* **Text section**
__________________________________________________

Wednesday, September 23, 2020

A BDP split will save Botswana from becoming a criminal state

The biggest reason why Robert Mugabe will not leave office despite his age and, of course, losing many elections, is that he and his cronies surrounding him are worried by what will become of them once they are out of power.

You see, these people have committed all sorts of crimes.

Not only has Mugabe and his clique looted Zimbabwe, they also have killed people, literally.

Under Mugabe, the looting, killing and maiming have been going on for 30 years now.

That is scary in itself because it means the clique has had a very long time to commit plunder.

But the bigger tragedy is that Mugabe’s long reign has become a vicious cycle unto itself. The longer he remains in power, the more he and his accomplices and hangers on commit many of these crimes, and by extension the riskier it gets for them to leave office.

Their only insurance against facing the wrath of law is to remain in power, until Christ comes back, if that will happen.

Botswana is faithfully following the path as set by Robert Mugabe and his Zimbabwe.

Nobody derives any pleasure from saying it, but today’s Botswana is in many ways different from that left behind by Festus Mogae hardly two years ago.
It is a sad reality we have to confront.
The sooner the better!

Today’s Botswana is a largely privatized entity, managed, manipulated and controlled by a small clique that has direct access to the State President.

Public institutions have become largely ceremonial.

More like a hangover we cannot shed; relics, remnants and symbols from our democratic past, if you want.
The experiment started at a party level.

And once the BDP was well and completely emasculated, the experiment went national.

You know there is something wrong when serious business leaders believe that for them to continue winning big contracts they have to literally have to render themselves unthinking morons that cannot complain against the excesses of the executive.

You know there is something when ministers are not embarrassed by clear cases of conflict of interest.
In every way, we are walking into a noose with our eyes wide open.

The uncomfortable question that we do not want to ask ourselves, but which we ultimately will have to confront, is just how has it been possible that people who only two years ago were in every sense beggars, have been able, overnight to mutate into multi-millionaires?

__________________________________________________

* **Exercise task A**
According to the column on Botswana, for how long have the looting, killing and maiming been going on under Mugabe?
* **Exercise task B**
Name every act the column on Botswana says has been going on under Mugabe for that period.
Answer from the column on Botswana above and nothing else.

__________________________________________________

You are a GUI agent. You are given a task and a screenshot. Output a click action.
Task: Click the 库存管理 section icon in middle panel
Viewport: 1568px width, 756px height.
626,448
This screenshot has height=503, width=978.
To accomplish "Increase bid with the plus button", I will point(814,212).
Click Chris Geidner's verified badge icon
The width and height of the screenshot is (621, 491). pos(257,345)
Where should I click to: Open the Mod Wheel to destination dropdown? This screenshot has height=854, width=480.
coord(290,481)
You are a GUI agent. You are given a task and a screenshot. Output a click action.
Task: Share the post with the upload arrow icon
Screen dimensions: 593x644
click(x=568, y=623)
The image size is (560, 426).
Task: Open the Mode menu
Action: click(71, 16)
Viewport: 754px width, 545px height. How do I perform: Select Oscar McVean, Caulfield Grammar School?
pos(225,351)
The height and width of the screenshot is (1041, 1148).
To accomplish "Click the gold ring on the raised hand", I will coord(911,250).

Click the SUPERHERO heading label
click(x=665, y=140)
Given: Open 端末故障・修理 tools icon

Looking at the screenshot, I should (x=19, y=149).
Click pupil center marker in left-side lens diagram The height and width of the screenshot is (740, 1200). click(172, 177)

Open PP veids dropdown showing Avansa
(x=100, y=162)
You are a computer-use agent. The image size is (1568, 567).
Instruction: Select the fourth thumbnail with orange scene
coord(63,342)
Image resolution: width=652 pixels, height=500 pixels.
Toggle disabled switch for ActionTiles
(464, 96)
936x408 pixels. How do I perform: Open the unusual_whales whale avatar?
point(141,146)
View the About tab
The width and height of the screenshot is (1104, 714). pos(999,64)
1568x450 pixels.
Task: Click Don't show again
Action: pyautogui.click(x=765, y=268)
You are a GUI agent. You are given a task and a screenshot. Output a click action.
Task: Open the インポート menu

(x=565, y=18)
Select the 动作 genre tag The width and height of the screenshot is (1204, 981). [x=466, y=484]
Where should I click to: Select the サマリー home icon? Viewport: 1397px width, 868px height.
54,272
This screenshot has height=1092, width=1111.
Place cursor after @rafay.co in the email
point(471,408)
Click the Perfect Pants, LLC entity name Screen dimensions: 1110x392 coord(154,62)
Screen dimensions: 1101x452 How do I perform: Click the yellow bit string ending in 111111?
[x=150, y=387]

__________________________________________________

* **Written response A**
30 years

* **Written response B**
Looting, killing, maiming